Endocrine Disorders Flashcards
Things to ask a patient in the H&P with a solitary asymptomatic thyroid nodule
Radiation hx (10-25 years ago, low-dose = 40% risk w/papillary being the most common), voice and airway sx and pattern of nodule growth.
Next step in a patient with a painless solitary thyroid nodule and hx of neck radiation
Proceed directly to thyroidectomy if the nodule is hard, fixed and the patient has associated dyspnea, hoarseness or cervical LN enlargement. If it is less likely to be malignant do FNA.
What type of thyroid cancer has a strong autosomal dominant inheritance pattern and is often seen in families? How can you screen for it?
Medullary thyroid carcinoma can be due to autosomal dominant mutation of the RET protoncogene and is involved in MEN2a (+ pheo + parathyroid) and MEN2b (+ marginoid w/mucosal neuromas + pheo). You can screen for this by looking for high levels of calcitonin.
In addition to FNA, what other tests can be useful in working up a patient with suspected thyroid cancer.
Radioactive scan for hot vs. cold nodules, u/s to determine if cystic and TSH levels are all appropriate after getting path results from the FNA.
Tx for a colloid nodule dx by thyroid FNA
Thyroid suppression only
Tx for this dx by thyroid FNA
Note the orphan Annie nuclei indicating papillary thyroid carcinoma, they also sometimes have Psammoma bodies. This patient needs total thyroidectomy if > 1.5 cm or PHMx is + for neck radiation. Limited thyroid lobectomy and isthmusectomy can be done in patients with no hx of neck radiation. Both surgeries can have +/- berry picking LNs. Finish off w/thyroid hormone suppression +/- I-131 ablation
Tx for this dx by thyroid FNA
Medullary thyroid carcinoma due to proliferation of C cells (parafollicular cells) is highly malignant and needs total thyroidectomy +/- central and lateral neck node dissection, +/- neck irradiation. Note the amyloid deposits that stain due to high production of calcitonin.
Tx for this patient in his 7th decade with this dx on thyroid FNA
Anaplastic carcinoma has +LNs 50% of the time, distant mets 30% of the time (lung most common) and an extremely poor prognosis. Tx for anaplastic thyroid cancer is chemorads +/- surgical salvage operation w/wide excision
Tx for this dx on thyroid FNA
Note the Hurthle cells, indicating possible Hashimoto thyroiditis or adenoma. Note that you cannot make a definitive dx of Hurthle cell or follicular carcinoma (shown below) on FNA and lobectomy is appropriate with total thyroidectomy if cancer is present. If thyroiditis, hormone replacement alone is fine.

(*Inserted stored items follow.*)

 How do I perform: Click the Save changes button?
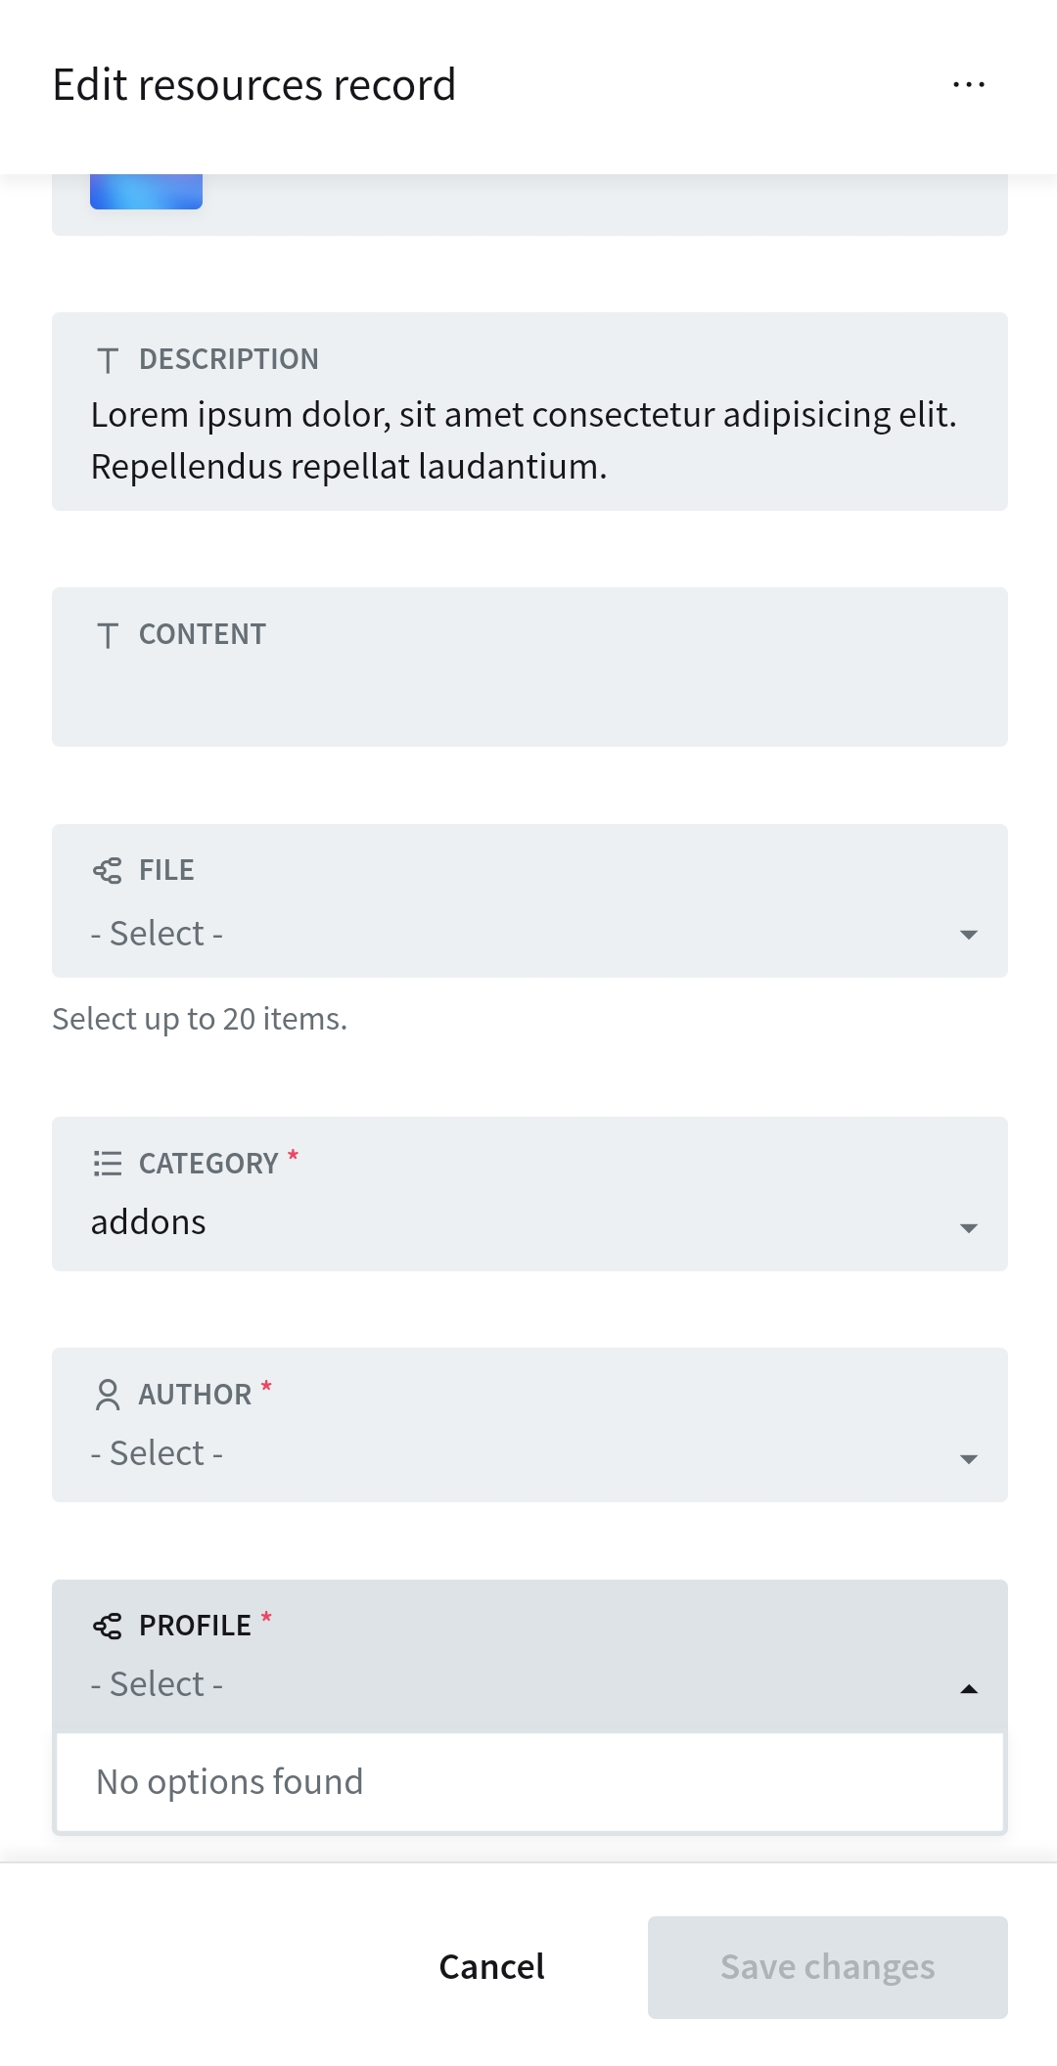point(826,1966)
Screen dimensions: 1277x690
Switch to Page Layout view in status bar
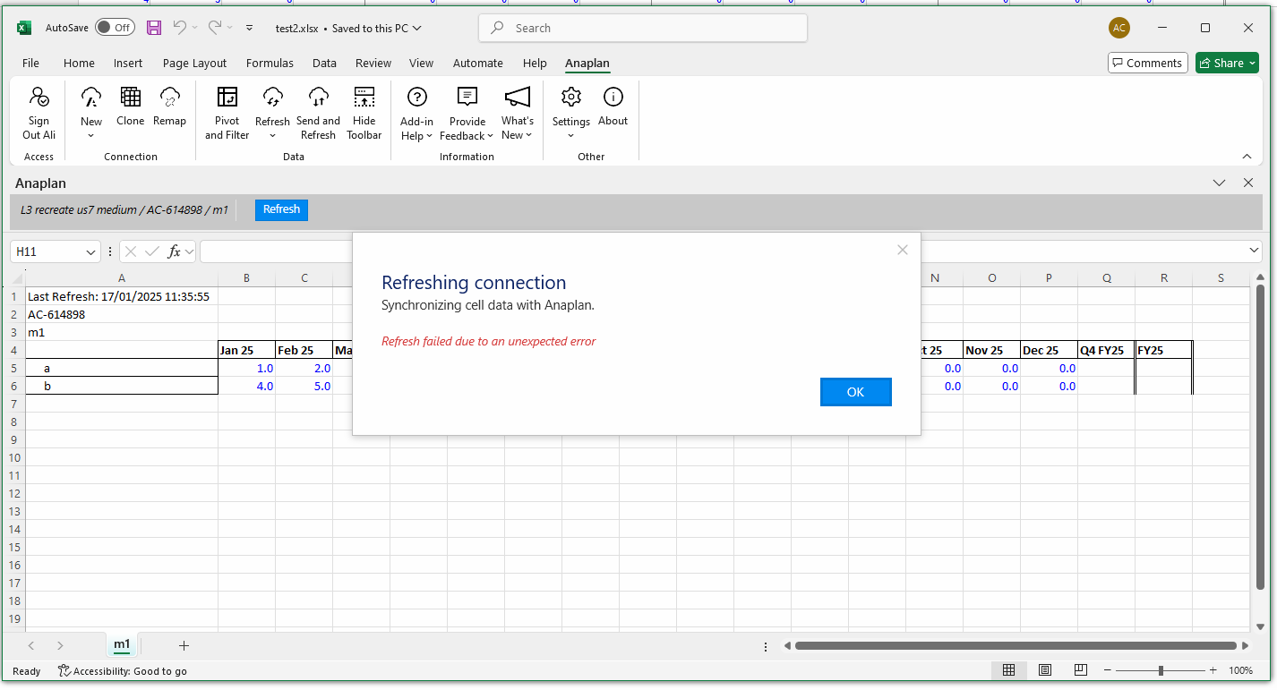pos(1045,670)
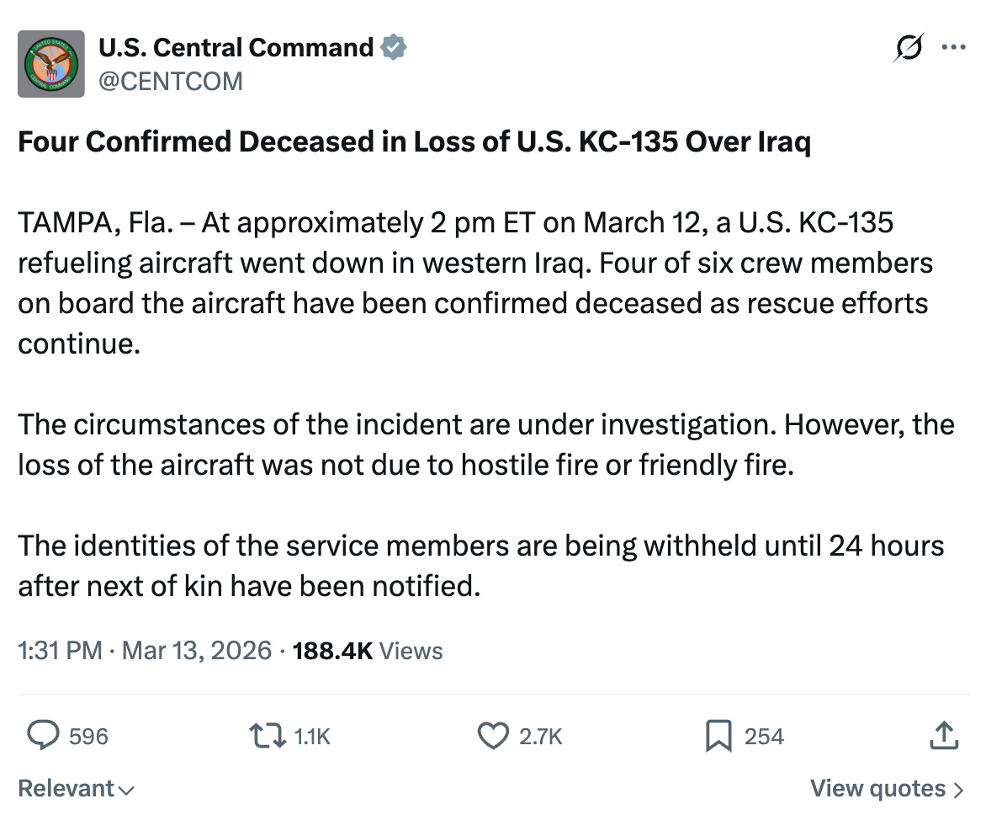This screenshot has width=986, height=820.
Task: Open the CENTCOM profile avatar
Action: 51,64
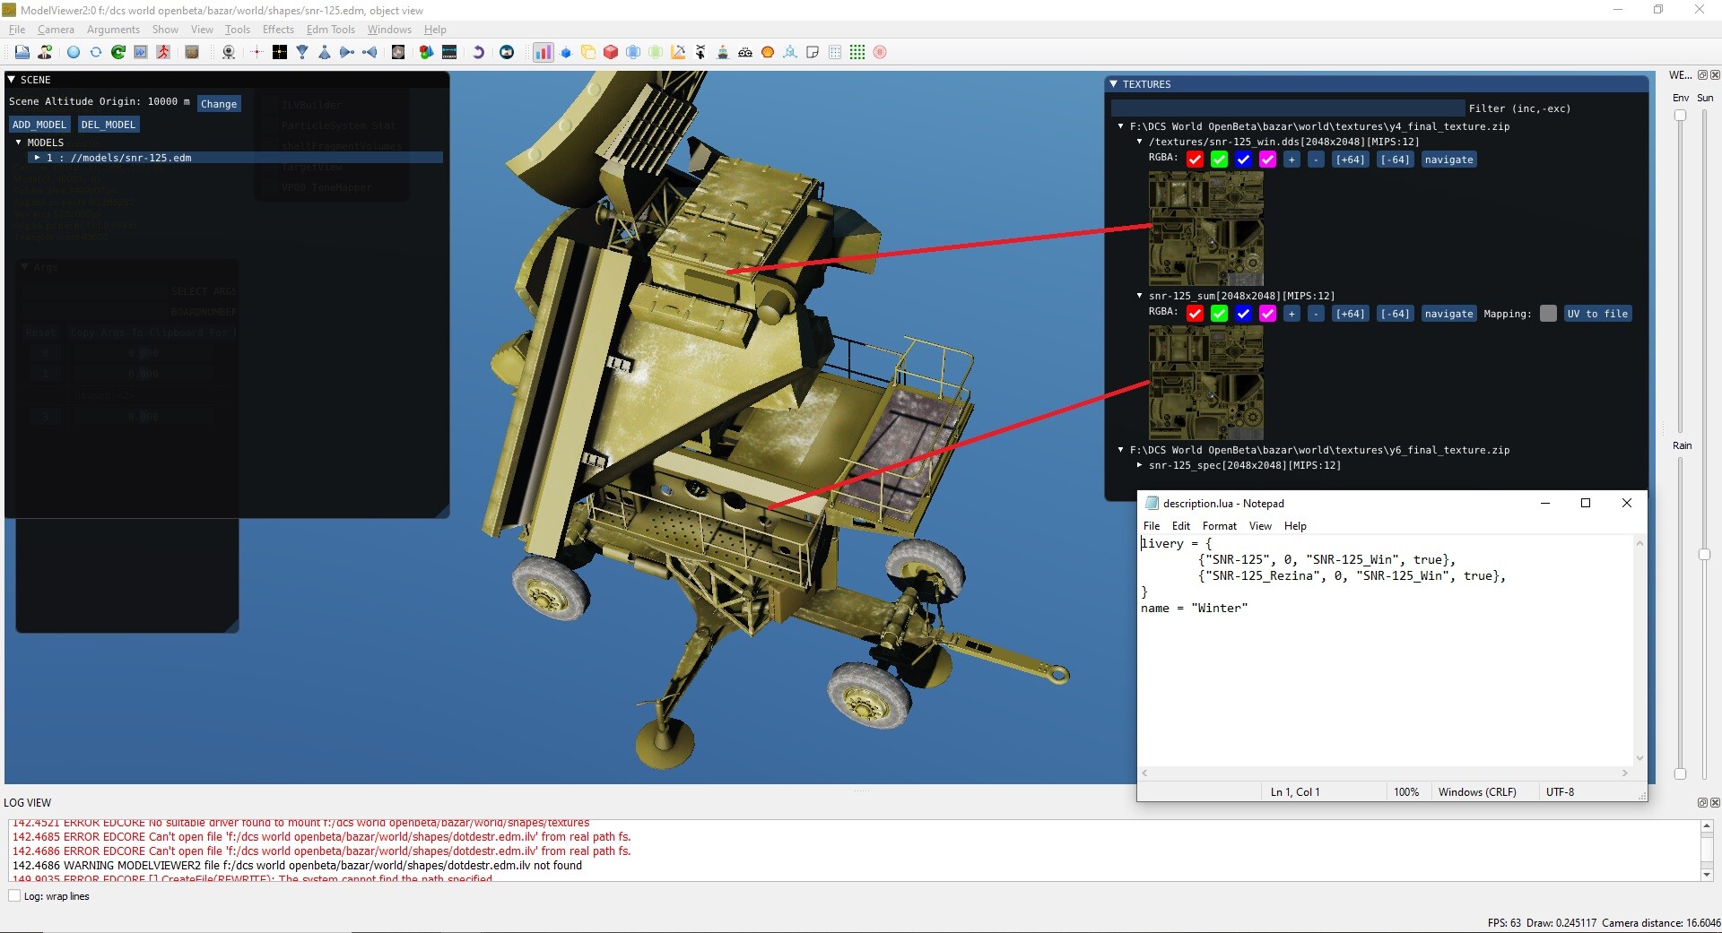Select the bar chart statistics icon
The image size is (1722, 933).
[x=544, y=52]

What are the risks of thyroidectomy?
Always bleeding/infection. Injury to unilateral recurrent laryngeal nerve = hoarsenss. Injury to bilateral recurrent laryngeal nerves = cord paralysis and tracheostomy. Injury to superior laryngeal nerve = loss of high pitch singing voice. Loss of parathyroids = hypocalcemia.
A patient presents after biopsy of a thyroid nodule with the image below. How do you manage this patient?
Follicular cancer, which is more prevalent in I-deficient areas, can be treated with lobectomy and isthmusectomy. Total thyroidectomy is indicated if > 4cm. If frozen section shows clear dx of follicular cancer total thyroidectomy is warranted if > 1cm.
Prognostic indicators for papillary cancer
“AGES”: age > 40, higher grade, extensive disease and large size are all poor indicators. 10 year survival in low risk pts is ~ 100%. In high risk patient ~20%.
Post-op surveillance in a patient with thyroidectomy and LN dissection due to medullary thyroid cancer
Serum calcitonin and CEA can be useful markers for indicating recurrence. If the patient had LN involvement 10 year survival is 45%, so you really need to be on the lookout for these guys as opposed to those who had local disease with a 10 year survival of 80%.
Lab indicators of primary hyperparathyroidism
Elevated PTH and elevated serum Ca
What does this patient with hyperparathyroidism present with?
Osteitis fibrosa cystica
Most common cause of primary hyperparathyroidism
Parathyroid adenomas followed by parathyroid hyperplasia. Parathyroid carcinoma is preset in < 2% of cases
Common presenting sx of hyperparathyroidism
Muscle weakness, myalgia, arthralgia, nephrolithiasis, constipation, polyuria, psych disorders and PUD…i.e. painful bone, kidney stones, abdominal groans and psychiatric overtones.